Ability to understand and interpret the decisions or predictions made by AI models was seen as essential to acceptance. Not being able to explain why the model gives certain answers breed suspicions over bias and inaccuracy. Nonetheless, in the context where current, human-driven, practices were perceived as corrupt, AI tools can be seen more favourably.


Ability of the AI system to efficiently expand its operations and adapt to the increased scope and complexity that comes with scaling up is also crucial. As such, we need to ensure transferability of AI tools, making sure that they are contextually and culturally appropriate. This translates directly to requiring more data and training, which can be achieved with collaboration among actors.

The importance of having humans in the loop was stressed many times by the participants. It is not the case that AI tools will replace humans completely. A more crucial question is on what the optimal roles of humans should be.

Discussion 2:

What are the technical challenges of using AI for marking, analysing, and improving learning, and potential solutions?

There are a number of opportunities for using AI tools to mark and analyse student work. AI marking of student work will free teachers from a time consuming task. However, thought needs to be given to how this time is best used to improve the quality of learning. Formative assessment feedback needs to be better understood and valued both by students and teachers.

Participants also discussed how AI analysis of assessment data could highlight multi-country or multi-context issues which can then be addressed collectively e.g. challenging letter sounds for families of languages. This may have implications for policy around language of instruction.

In addition, the development of AI in assessment presents an opportunity to rethink the modes of assessment that are used to assess FLN. However, it is difficult to get FLN on the political agenda, and doubly difficult to get EdTech in FLN discussed at a policy level, participants agreed.

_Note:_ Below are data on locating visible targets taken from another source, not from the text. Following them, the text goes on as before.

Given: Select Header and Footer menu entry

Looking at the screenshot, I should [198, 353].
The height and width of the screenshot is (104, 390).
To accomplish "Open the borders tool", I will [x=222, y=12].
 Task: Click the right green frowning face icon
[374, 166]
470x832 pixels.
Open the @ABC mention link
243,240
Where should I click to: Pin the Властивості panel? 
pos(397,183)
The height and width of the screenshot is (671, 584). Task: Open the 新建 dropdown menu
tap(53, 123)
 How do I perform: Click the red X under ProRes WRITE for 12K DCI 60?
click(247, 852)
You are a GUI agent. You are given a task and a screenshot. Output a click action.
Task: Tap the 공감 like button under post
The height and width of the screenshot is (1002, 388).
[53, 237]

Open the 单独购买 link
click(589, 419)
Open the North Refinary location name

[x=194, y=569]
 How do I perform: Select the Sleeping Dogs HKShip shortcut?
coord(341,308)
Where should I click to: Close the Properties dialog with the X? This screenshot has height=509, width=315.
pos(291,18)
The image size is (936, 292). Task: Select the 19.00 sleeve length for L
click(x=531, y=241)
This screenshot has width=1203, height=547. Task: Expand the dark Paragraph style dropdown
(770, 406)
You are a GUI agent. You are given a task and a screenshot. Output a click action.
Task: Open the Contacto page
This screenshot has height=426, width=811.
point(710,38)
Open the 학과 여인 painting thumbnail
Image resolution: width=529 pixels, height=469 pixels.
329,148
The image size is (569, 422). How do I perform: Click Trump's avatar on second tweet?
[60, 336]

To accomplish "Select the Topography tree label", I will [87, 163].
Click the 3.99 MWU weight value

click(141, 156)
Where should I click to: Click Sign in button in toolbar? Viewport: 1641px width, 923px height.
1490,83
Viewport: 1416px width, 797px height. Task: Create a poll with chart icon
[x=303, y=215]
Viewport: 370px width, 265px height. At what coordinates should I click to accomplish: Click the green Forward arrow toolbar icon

A barrier is that the costs of data analysis are significant but hidden. There are initiatives that are currently running which are being held back because the costs of file transmission, connectivity and servers are prohibitive. Finding a way to collectively address high infrastructure costs would support innovation in this area.

Learning By Doing

We are providing small grants to support the development of AI products & components in LMICs. We know that innovation investment is high-risk. Our aim is that our community can benefit from the lessons learned in these pilots – what works and what doesn’t.